Work request
Write every line below out again, exactly as given, but leave out the pictures.

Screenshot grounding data
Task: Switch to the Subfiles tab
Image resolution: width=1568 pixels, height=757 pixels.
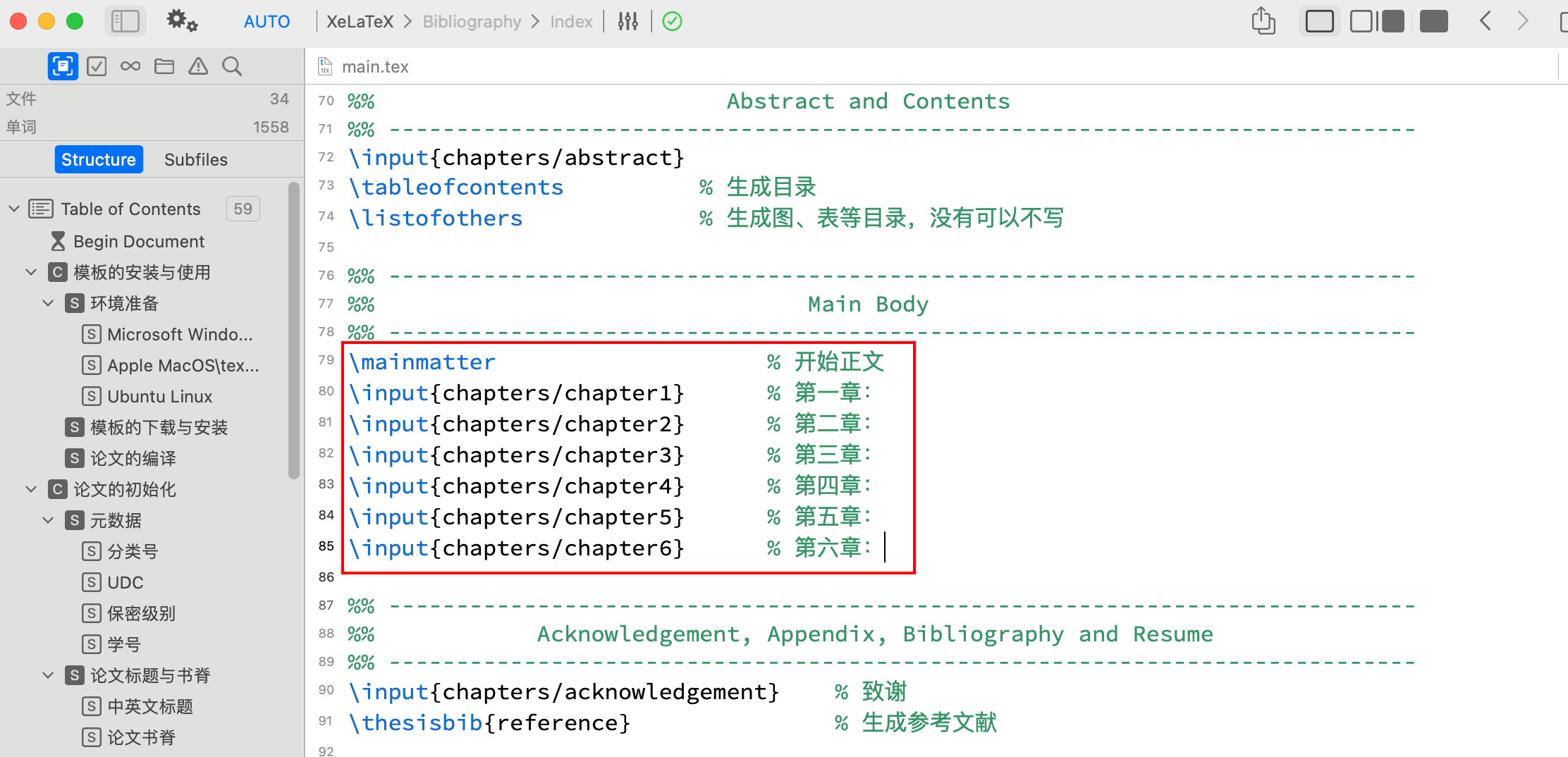Action: point(196,159)
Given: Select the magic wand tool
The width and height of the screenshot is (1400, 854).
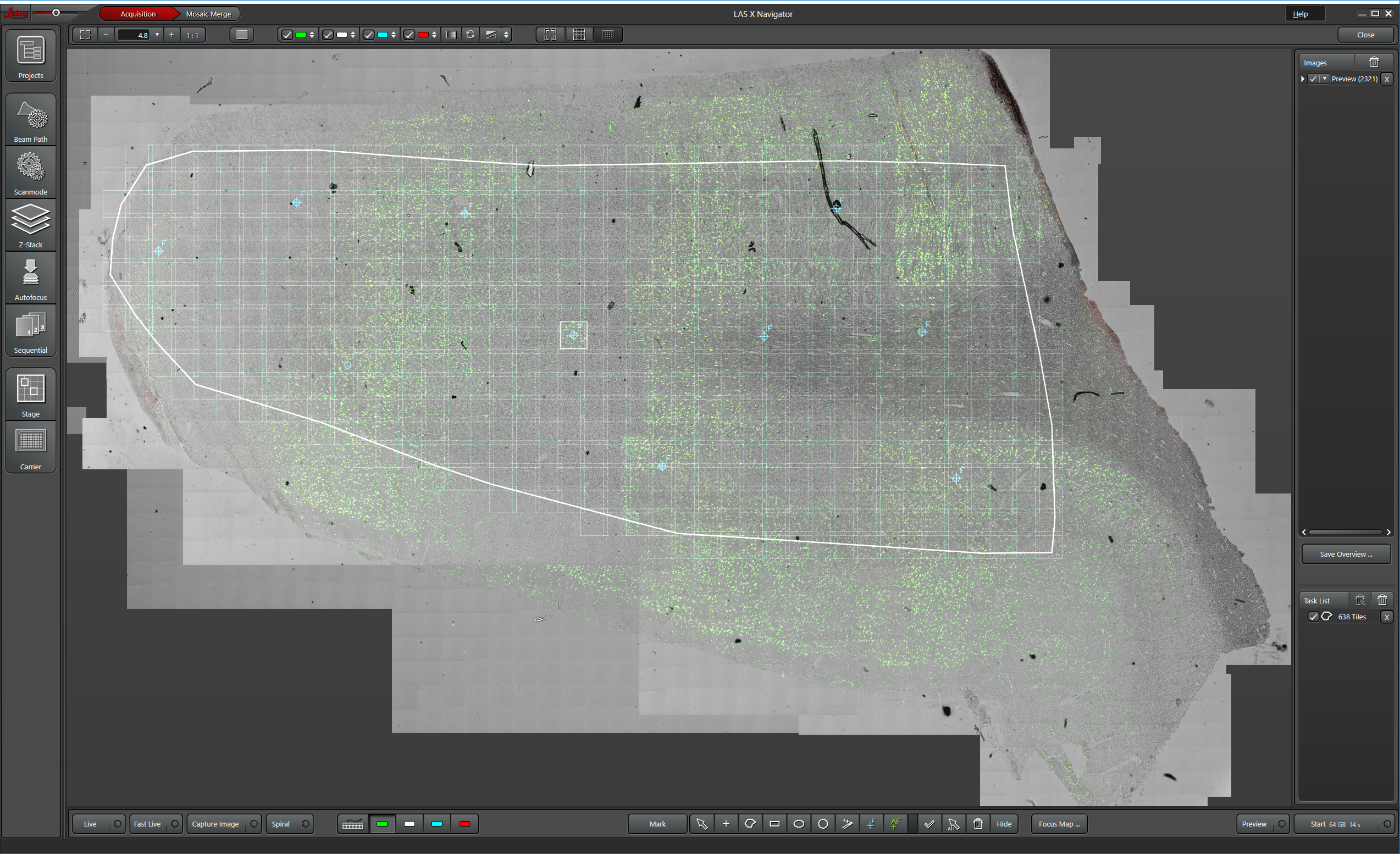Looking at the screenshot, I should [x=847, y=823].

Result of this task
Task: Switch to the Subfiles tab
Image resolution: width=1568 pixels, height=757 pixels.
Action: point(196,159)
Given: Select the magic wand tool
The width and height of the screenshot is (1400, 854).
Looking at the screenshot, I should [x=847, y=823].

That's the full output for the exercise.